Task input ->
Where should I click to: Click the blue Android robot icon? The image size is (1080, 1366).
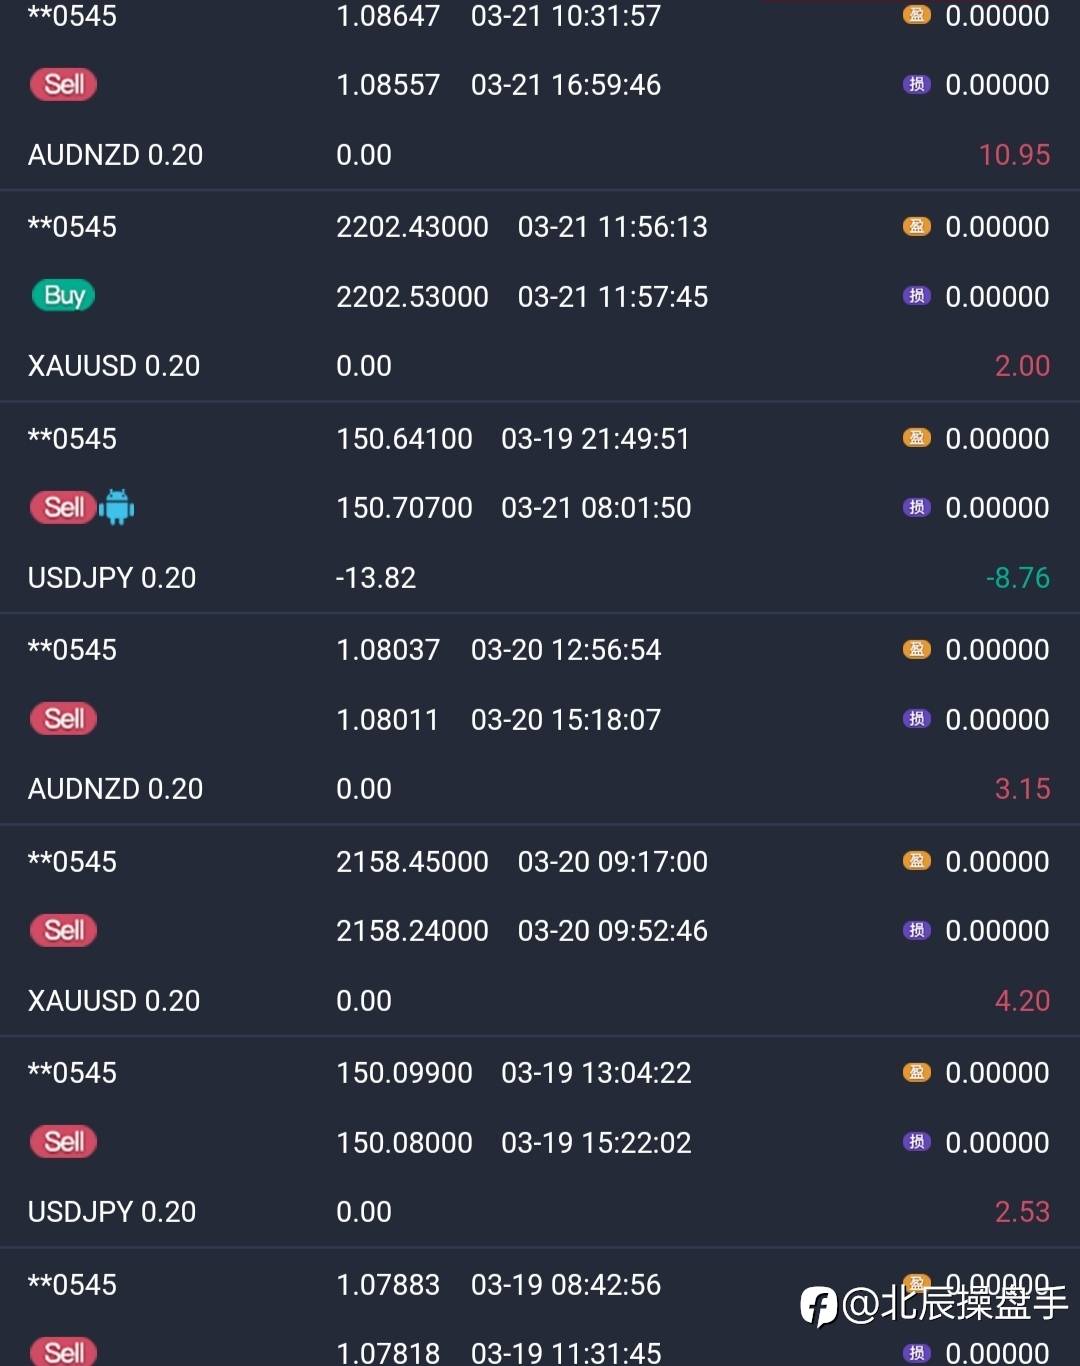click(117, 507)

...

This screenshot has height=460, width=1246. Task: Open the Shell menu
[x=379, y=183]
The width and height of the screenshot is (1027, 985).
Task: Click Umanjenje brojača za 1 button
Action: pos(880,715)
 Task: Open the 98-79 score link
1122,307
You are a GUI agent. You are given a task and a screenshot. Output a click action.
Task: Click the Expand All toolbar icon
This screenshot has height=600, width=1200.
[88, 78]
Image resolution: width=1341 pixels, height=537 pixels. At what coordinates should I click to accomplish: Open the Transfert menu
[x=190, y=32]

--

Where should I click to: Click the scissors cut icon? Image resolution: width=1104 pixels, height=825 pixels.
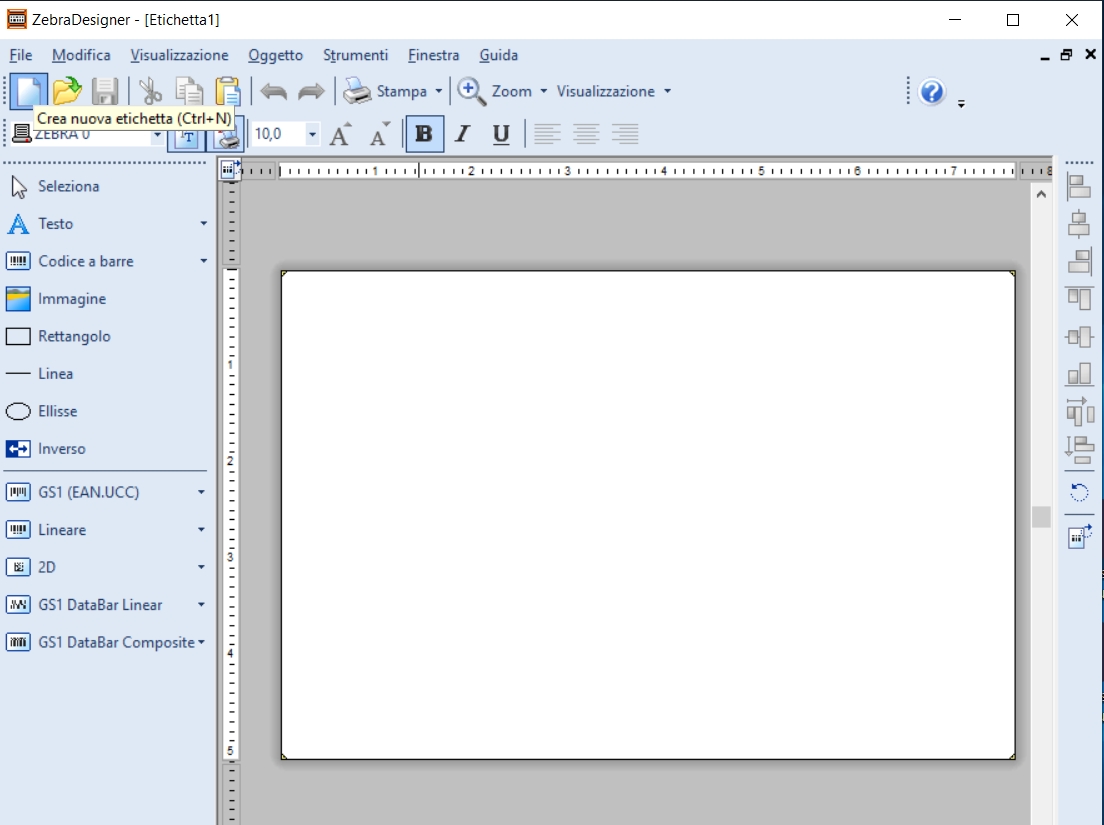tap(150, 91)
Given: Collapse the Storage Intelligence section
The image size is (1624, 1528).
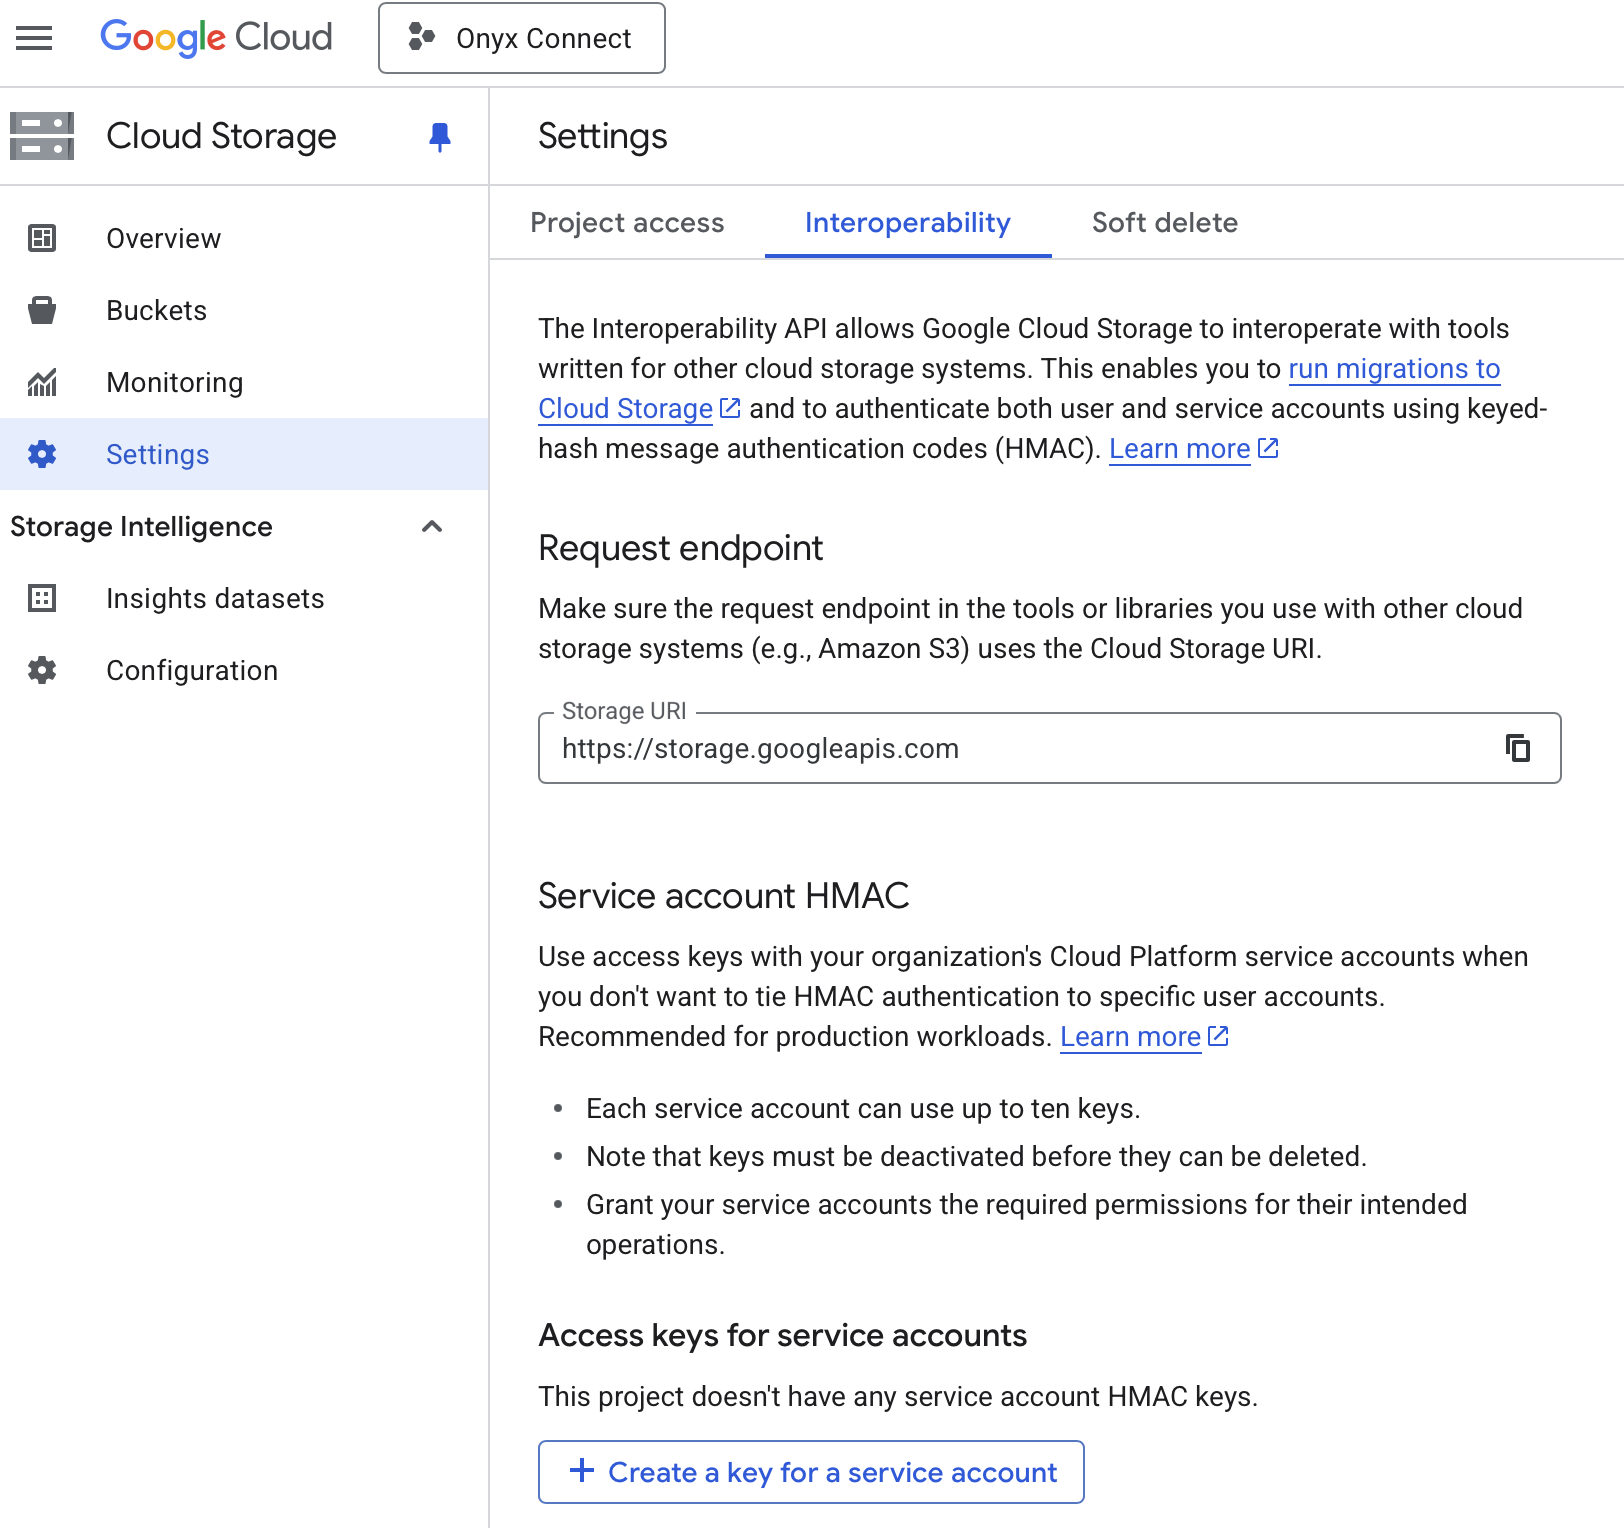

Exercise details ->
Render the material starting at the line that contains "Where should I click to: Click the blue" and ending at the line that contains "click(117, 507)" as a two-column CSV with columns named request and answer, one row for each text-and-answer pair. Put each value in a single quoted field, replace line breaks with spaces, and leave the pictures out.

Final result ->
request,answer
"Where should I click to: Click the blue Android robot icon? The image size is (1080, 1366).","click(117, 507)"